== EXERCISE INSTRUCTIONS ==
Set down, word for word, the line with "The height and width of the screenshot is (599, 1366)." and the lines after it through the final line of the data below, without pictures.

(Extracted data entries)
════════════════════

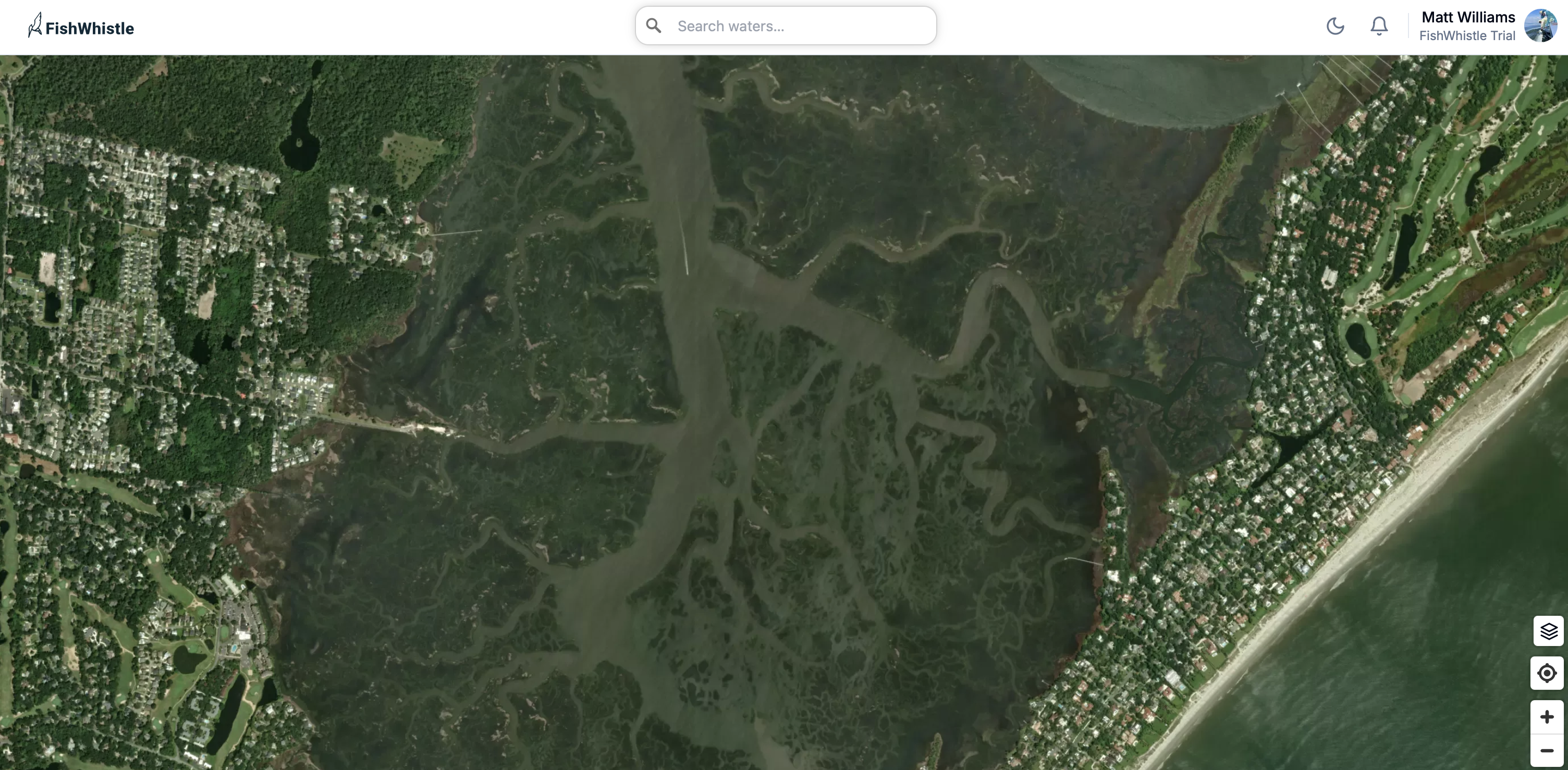Open notifications via the bell icon
The height and width of the screenshot is (770, 1568).
point(1379,26)
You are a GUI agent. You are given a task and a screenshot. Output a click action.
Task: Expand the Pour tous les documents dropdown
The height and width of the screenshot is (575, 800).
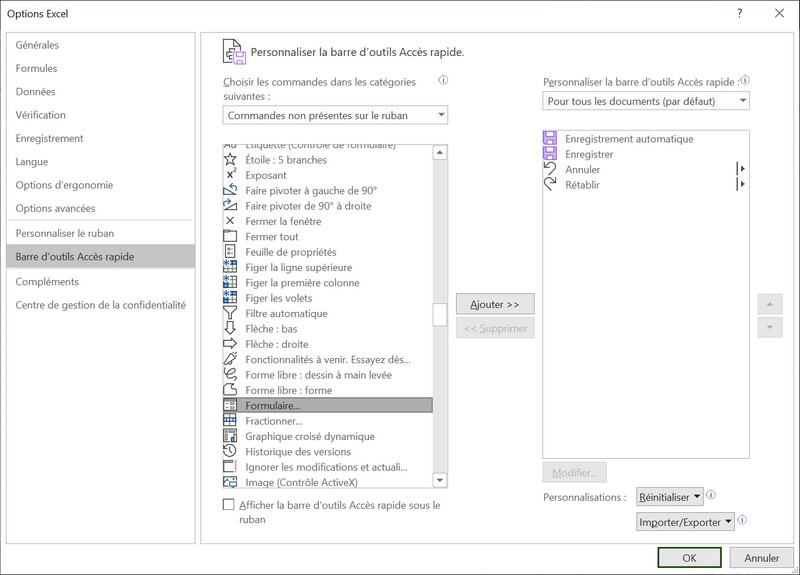[646, 101]
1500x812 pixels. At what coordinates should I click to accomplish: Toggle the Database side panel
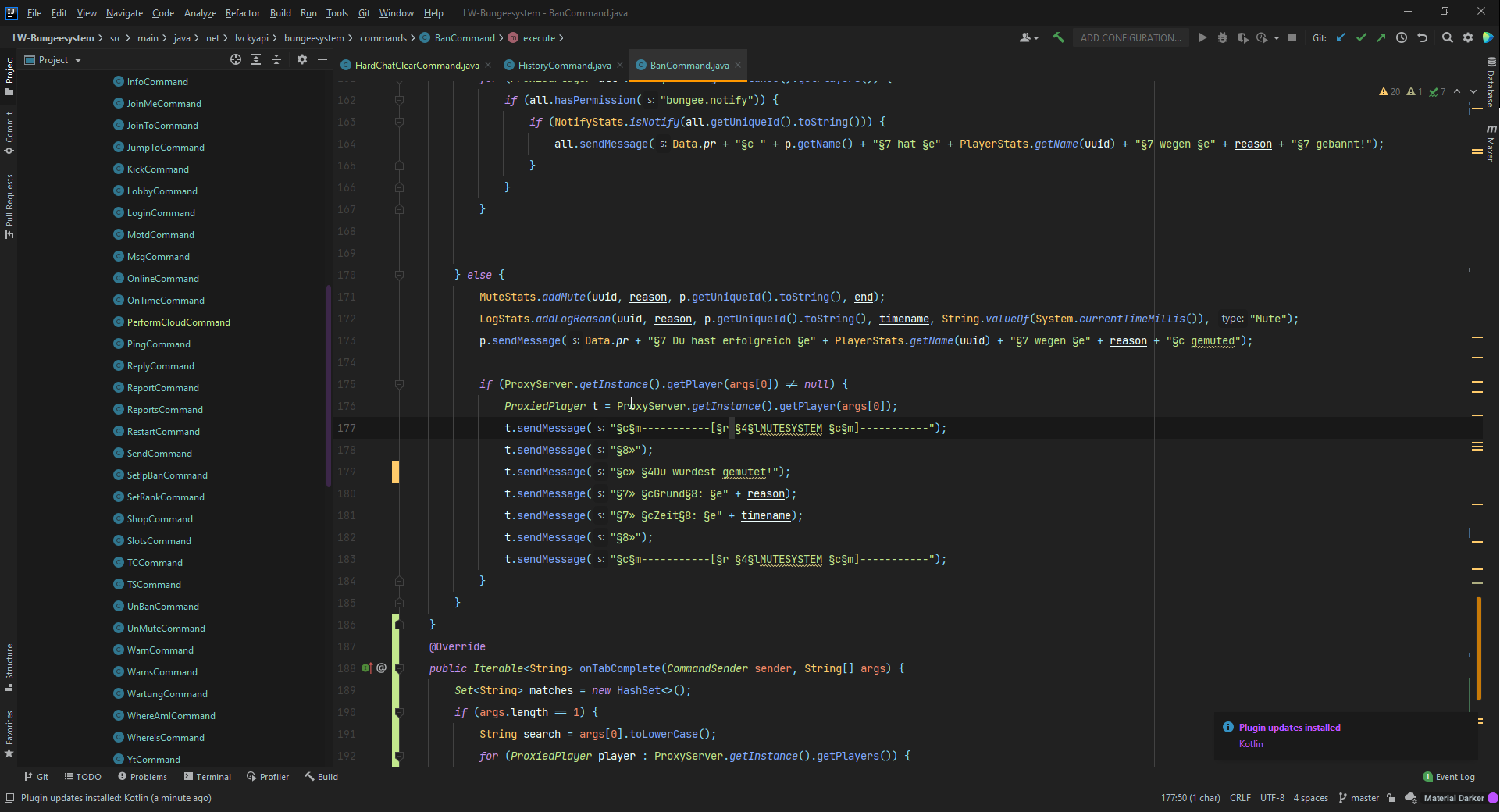coord(1491,83)

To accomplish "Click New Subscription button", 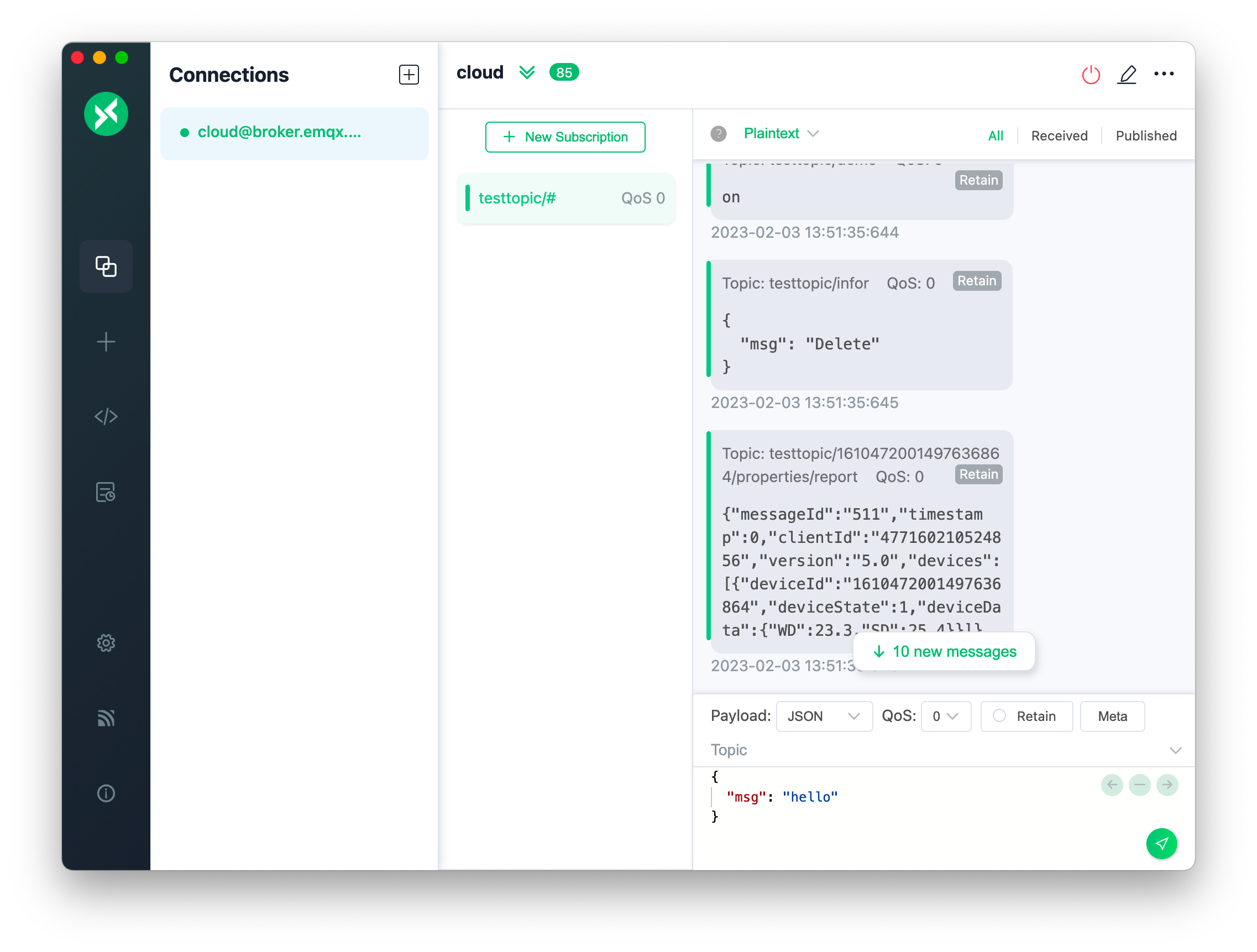I will click(565, 137).
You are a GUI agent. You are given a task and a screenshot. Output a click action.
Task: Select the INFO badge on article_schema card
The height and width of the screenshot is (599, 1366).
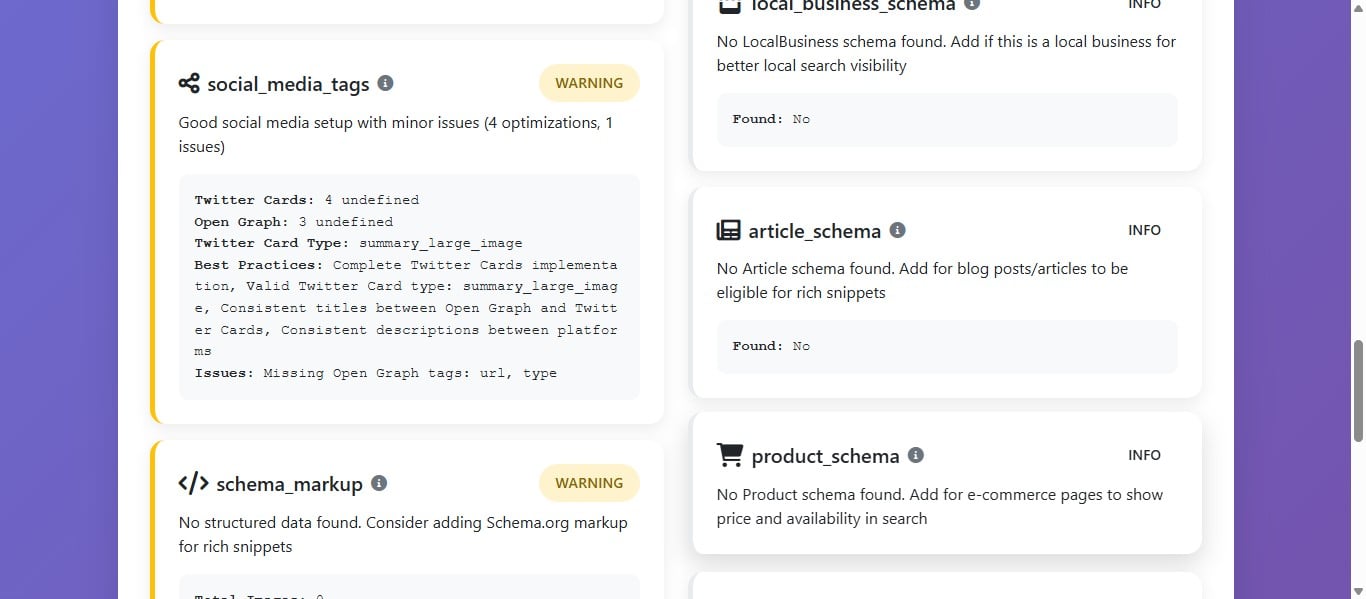point(1144,230)
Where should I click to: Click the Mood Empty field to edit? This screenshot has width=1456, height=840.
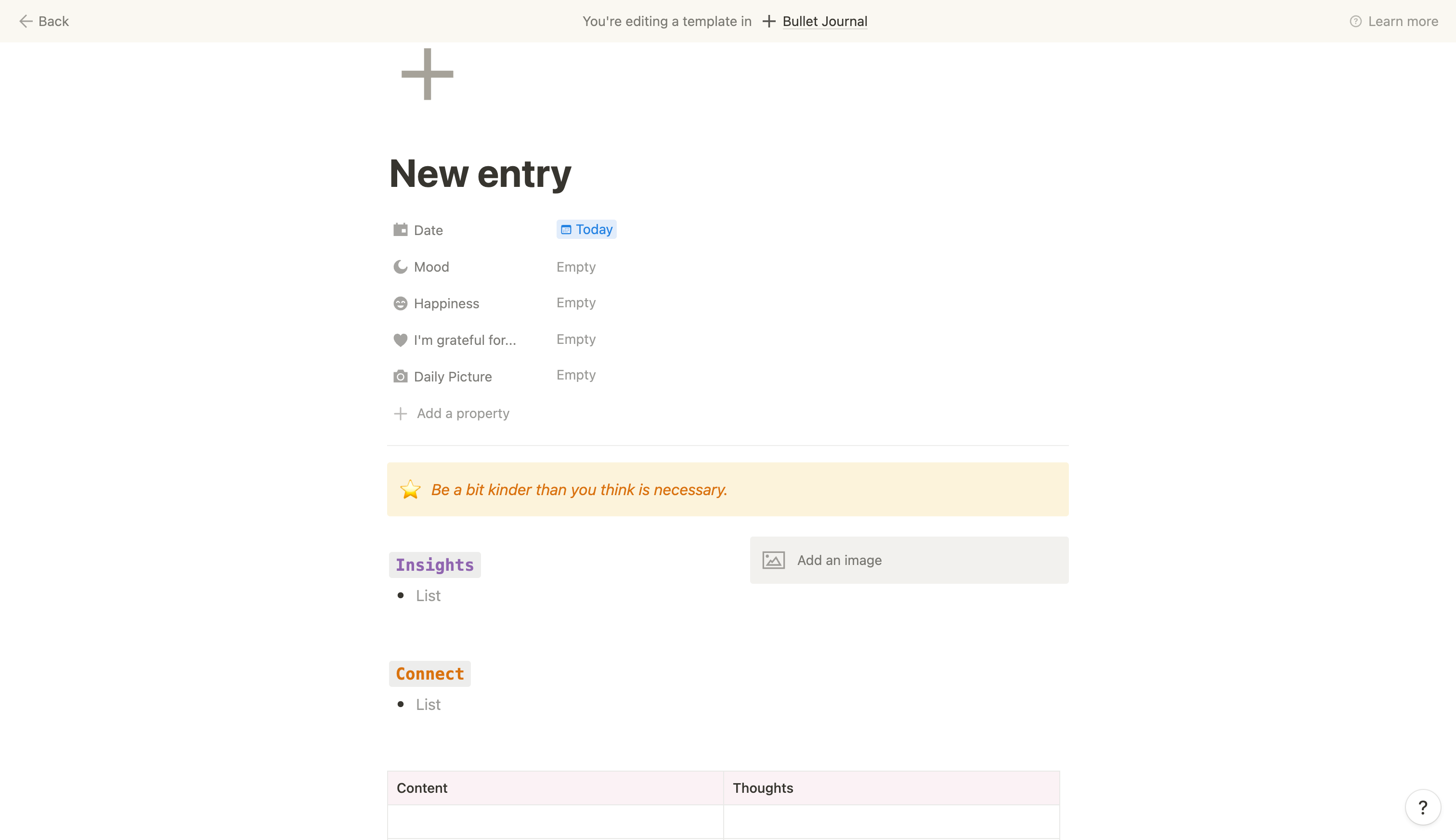click(x=576, y=266)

════════════════════

== SOLUTION BELOW ==
The height and width of the screenshot is (599, 1366).
point(1144,230)
Where should I click to: Click the Mood Empty field to edit? This screenshot has width=1456, height=840.
click(x=576, y=266)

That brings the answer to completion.